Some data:
※

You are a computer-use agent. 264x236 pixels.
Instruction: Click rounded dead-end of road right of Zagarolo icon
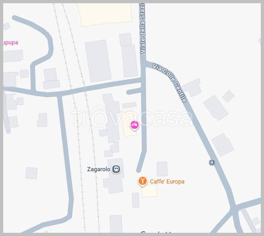(x=138, y=170)
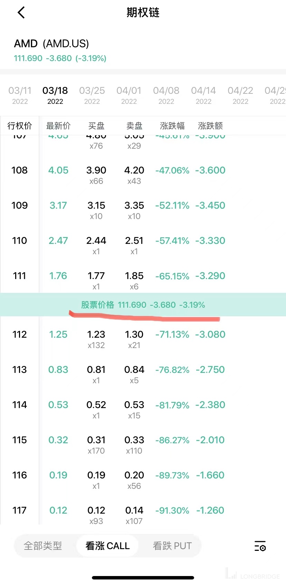Open the 110 strike price row

19,241
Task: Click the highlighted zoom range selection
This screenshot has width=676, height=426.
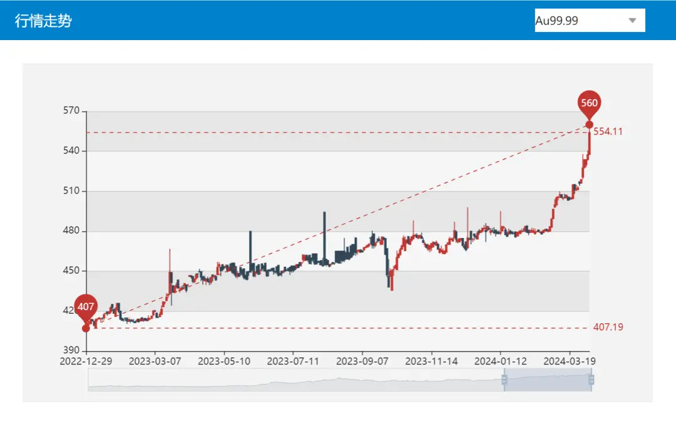Action: (x=548, y=380)
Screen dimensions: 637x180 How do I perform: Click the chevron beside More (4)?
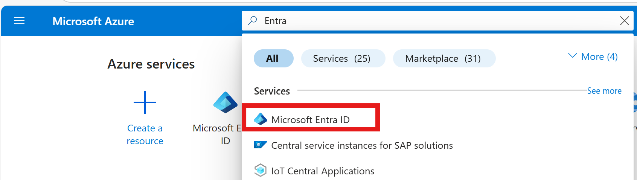pyautogui.click(x=572, y=56)
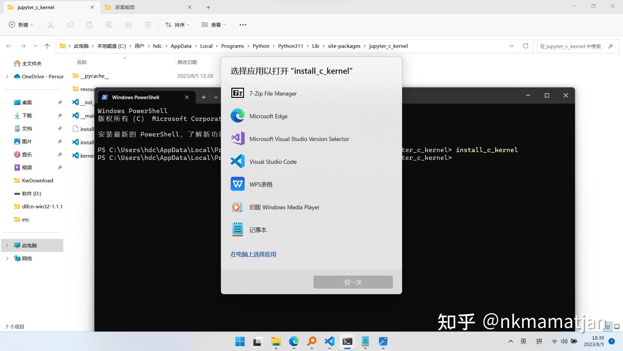Open 7-Zip File Manager from the app chooser

[273, 93]
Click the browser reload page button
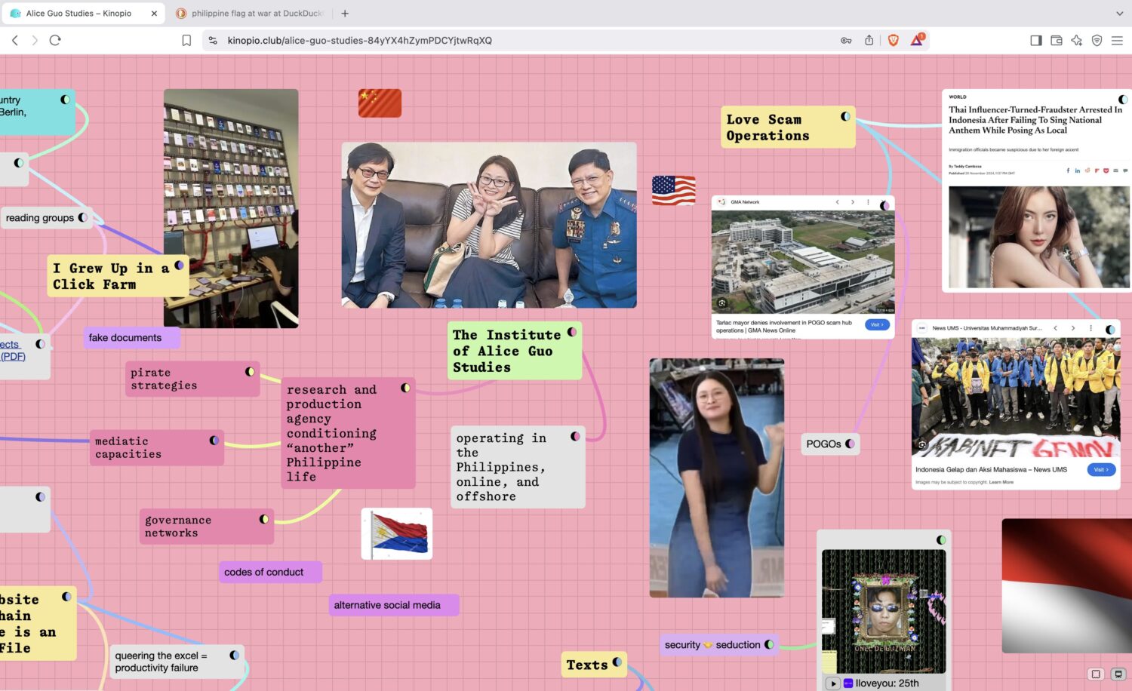 click(x=55, y=41)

※

### WHAT YOU SHOULD DO
Reproduce all of the data above verbatim, omitting the pictures from your answer.

### TASK RESULT
You are a computer-use agent. 264x236 pixels.
Instruction: Click rounded dead-end of road right of Zagarolo icon
(x=138, y=170)
Open the 110 strike price row

19,241
Task: Click the highlighted zoom range selection
This screenshot has width=676, height=426.
Action: (x=548, y=380)
Screen dimensions: 637x180 How do I perform: Click the chevron beside More (4)?
pyautogui.click(x=572, y=56)
Open 7-Zip File Manager from the app chooser

[273, 93]
Click the browser reload page button
 click(x=55, y=41)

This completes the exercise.